# Behringr



## Eboy87 (Sep 1, 2004)

Now I know I'm giong to catch a lot of flack for saying this but, I was in the market for a new graphic EQ. I was looking at DBX and DOD modles, when I saw a behringer ultragraph pro. After talking with the guy at guitar center (a great place to get gear in my opinion), he pointed out features that it had. First off, the faders light up. This not only looks preatty but you can configure it so that if you get feedback, the frequency that it is coming from lights up. I is definatley a timesaver. I know Beheringer isn't the best stuff, and the salesman agreed, but this EQ is definatley worth it.


----------



## avkid (Sep 1, 2004)

wow a lighted eq, now thats classy


----------



## Foxinabox10 (Sep 1, 2004)

Go to http://www.behringer.com/DSP8024/index.cfm?lang=ENG and look at that Behringer. It has automatic feedback removal in the smallest increments so that it doesn't take away from your sound. It also allows you to save different presets for different settings and events. You can plug in a mic, and it tests your accoustics and adjusts the EQ for that. I've used it once and it is awesome.


----------



## JasonH (Sep 1, 2004)

avkid said:


> wow a lighted eq, now thats classy


ROTFLMAO


----------



## mbenonis (Sep 1, 2004)

I wonder what company Behringer ripped off this time...

Seriously, Behringer has a history of taking another company's product, analyzing it, and building a clone with cheap parts to sell for less. You might be interested in this page:

http://joyce.eng.yale.edu/~michaelf/behringer.html

Stay far away. Stay far, far way.


----------



## Foxinabox10 (Sep 1, 2004)

The latest legal trouble of Behringer was in 1998. Most of the products they are selling now have been developed since then. All the companies are competing for the same market. If they stole technology from another company, they would not have, say the smallest increments for feedback prevention.

Stay very close. Stay very, very close.


----------



## Nephilim (Sep 1, 2004)

Foxinabox10 said:


> Go to http://www.behringer.com/DSP8024/index.cfm?lang=ENG and look at that Behringer.



The DEQ2496 is a much better unit.


----------



## ETCalltheway (Sep 2, 2004)

I've always been impressed with Behringer. I, personally, put them up there almost with Mackie.


----------



## DMXtools (Sep 6, 2004)

DIRECTIONS:
In the Behringer thread, turn the paragraph beginning "The latest legal trouble of Behringer" into a short bulleted list of its main points. You won't need the listing for this.

MATERIAL SUPPLIED:

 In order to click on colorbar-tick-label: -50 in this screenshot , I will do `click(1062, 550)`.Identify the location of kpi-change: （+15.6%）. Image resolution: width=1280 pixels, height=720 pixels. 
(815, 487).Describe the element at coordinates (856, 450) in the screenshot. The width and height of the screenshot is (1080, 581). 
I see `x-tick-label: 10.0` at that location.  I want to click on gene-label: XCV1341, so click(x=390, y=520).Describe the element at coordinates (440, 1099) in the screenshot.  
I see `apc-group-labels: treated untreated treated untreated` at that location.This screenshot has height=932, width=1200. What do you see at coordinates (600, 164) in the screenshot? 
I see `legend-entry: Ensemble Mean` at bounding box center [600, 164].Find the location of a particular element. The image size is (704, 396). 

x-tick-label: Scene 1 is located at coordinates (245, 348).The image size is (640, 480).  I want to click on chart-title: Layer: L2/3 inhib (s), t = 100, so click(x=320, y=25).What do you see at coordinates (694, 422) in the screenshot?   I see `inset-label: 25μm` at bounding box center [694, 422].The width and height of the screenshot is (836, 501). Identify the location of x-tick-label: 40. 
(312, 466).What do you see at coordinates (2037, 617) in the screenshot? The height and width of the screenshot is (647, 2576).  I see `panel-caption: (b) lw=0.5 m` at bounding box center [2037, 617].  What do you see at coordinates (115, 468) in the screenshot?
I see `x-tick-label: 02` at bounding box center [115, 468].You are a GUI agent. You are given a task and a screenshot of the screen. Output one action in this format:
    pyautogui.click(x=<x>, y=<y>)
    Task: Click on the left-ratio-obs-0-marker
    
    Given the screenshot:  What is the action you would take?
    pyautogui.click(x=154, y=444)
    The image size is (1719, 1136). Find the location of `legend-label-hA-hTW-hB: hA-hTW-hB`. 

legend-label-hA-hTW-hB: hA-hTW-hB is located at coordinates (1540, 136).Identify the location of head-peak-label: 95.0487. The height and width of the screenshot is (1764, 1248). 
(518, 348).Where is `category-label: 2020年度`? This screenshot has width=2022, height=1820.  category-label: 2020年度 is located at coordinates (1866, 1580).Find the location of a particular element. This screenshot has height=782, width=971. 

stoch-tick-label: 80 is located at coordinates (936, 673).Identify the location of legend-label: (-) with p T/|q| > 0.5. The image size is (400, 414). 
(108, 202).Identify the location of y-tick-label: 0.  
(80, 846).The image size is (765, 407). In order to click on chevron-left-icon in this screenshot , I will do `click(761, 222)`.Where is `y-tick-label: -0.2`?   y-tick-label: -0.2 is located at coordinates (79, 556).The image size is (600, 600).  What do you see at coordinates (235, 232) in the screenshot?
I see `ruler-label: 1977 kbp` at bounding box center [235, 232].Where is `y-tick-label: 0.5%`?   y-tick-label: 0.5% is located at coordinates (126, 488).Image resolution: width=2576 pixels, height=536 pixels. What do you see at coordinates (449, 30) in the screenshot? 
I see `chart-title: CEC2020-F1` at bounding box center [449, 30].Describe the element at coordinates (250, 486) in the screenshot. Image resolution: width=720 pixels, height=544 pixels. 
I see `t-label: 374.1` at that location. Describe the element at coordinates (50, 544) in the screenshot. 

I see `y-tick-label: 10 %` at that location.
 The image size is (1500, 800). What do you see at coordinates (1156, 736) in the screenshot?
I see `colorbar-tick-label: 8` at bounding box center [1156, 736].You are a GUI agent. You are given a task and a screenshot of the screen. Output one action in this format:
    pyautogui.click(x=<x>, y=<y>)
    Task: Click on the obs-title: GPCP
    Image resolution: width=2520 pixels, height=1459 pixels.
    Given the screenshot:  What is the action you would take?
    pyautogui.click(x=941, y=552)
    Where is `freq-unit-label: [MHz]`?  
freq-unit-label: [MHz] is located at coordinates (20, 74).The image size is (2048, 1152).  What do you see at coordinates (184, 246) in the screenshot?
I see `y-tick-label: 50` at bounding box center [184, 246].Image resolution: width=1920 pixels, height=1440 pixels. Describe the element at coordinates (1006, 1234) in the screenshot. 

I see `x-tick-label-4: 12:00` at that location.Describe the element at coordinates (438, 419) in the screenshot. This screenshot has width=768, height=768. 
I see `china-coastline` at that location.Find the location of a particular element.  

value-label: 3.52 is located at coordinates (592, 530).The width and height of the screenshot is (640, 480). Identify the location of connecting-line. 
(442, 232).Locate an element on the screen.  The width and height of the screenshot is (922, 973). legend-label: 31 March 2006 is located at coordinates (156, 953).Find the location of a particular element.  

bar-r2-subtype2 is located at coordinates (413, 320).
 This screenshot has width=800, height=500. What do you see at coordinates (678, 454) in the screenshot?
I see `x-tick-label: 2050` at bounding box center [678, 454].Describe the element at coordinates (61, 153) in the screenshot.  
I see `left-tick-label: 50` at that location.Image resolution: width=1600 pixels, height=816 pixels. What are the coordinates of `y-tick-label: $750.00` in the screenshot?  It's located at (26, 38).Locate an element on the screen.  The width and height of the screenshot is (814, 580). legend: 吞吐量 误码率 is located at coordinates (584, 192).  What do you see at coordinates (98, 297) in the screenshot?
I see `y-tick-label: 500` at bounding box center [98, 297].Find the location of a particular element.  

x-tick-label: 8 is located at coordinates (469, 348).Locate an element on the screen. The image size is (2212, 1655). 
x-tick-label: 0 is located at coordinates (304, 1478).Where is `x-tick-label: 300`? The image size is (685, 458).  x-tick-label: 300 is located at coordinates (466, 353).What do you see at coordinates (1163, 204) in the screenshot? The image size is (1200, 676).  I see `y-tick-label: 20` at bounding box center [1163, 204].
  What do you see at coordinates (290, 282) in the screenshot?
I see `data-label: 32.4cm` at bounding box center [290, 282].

SOLUTION FOR THIS PROBLEM:
- Behringer's latest legal trouble was in 1998.
- Most of its current products were developed after that.
- All the companies compete for the same market.
- If Behringer had stolen technology from another company, it would not have features like the smallest increments for feedback prevention.